Had the coronavirus pandemic swept through in 1800 BC or 1800 AD, the screening process to escape quarantine would have been pretty streamlined.

“Ok, hunters, gatherers, farmers, soldiers, police, slaves, masons, millers, tanners, tailors, teachers, cobblers and healers, keep working. And brewers and mead makers, of course, we don’t need people getting so sober they realize the king is a loony. That’s everyone except ... you, what do you do, and what are you wearing?”

“It’s athleisure wear, and I’m a life coach. I inspire. I help people overcome plagues through personal affirmation.”

“You make a living at that?”

“Not yet. I’m crashing at my mom’s hut until it takes off.”

“Well, we’re going to have to ask you to go home and do nothing, which you should be fine with.”

It is not like that today.

There are 325 million people in this nation but the workforce is only 160 million people, and about 30% percent of those are considered, by government standards, to be essential. That means the key needs of the nation can, if necessary, be met via the toil of just 50 million folks. The other 275 million Americans could be free to watch South Korean baseball, order Nacho Cheese Doritos Locos Tacos Supremes via GrubHub, hoard pork chops like Gollum guarding the precious and try to stay one distance-learning lesson ahead of their kids in Algebra until this thing blows over.

If they have money.

The oddity of modern society is that every job is crucial to the job holder, but few are crucial to the customers. We’ve gone from being dedicated almost entirely to meeting needs to spending vast amounts of time and energy and money fulfilling wants.

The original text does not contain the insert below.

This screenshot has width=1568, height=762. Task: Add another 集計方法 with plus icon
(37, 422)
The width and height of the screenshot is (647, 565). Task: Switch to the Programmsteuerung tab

We don’t need to get our hair or nails done, or mow our lawn or do our dry cleaning. We don’t need to eat out or go to movies or get massages or exercise in gyms or have our homes cleaned or consume advertising. We don’t need to gamble or drink in bars or own 37 shirts or buy candles or prints of cats “hanging in there.” We don’t need to go to Crate & Barrel to buy containers or Bed Bath & Beyond to fill the containers up.

And this is newish. The traditional laws of economics we’ve been taught, of supply and demand and inflation and monetary and fiscal policy, are based on scarcity and necessity as forces driving behavior and pricing and markets.

At the root of the idea of a universal basic income, provided by the government, is a concept that’s rarely explained: What do we do if our society has plenty of food, clothing, shelter and medicine and the only shortage is of crucial jobs to earn the money to pay for those things?

Until we legally couldn’t get our hair and nails styled, we didn’t think much about the fact that hair and nail stylists need to eat a lot more than we need to keep our locks and limbs tidy. Now we are.

When a small fraction of the people and an awful lot of technology can provide the whole society with its basic needs, no one’s basic needs should go unmet. That doesn’t mean everyone should live the same: people who work hard and effectively deserve luxuries people who refuse to don’t.

But no one deserves to go without essentials because machines have knocked them out of the essential jobs, and their inessential work only earns them a living when circumstances and governments permit.

Lane Filler is a member of Newsday's editorial board.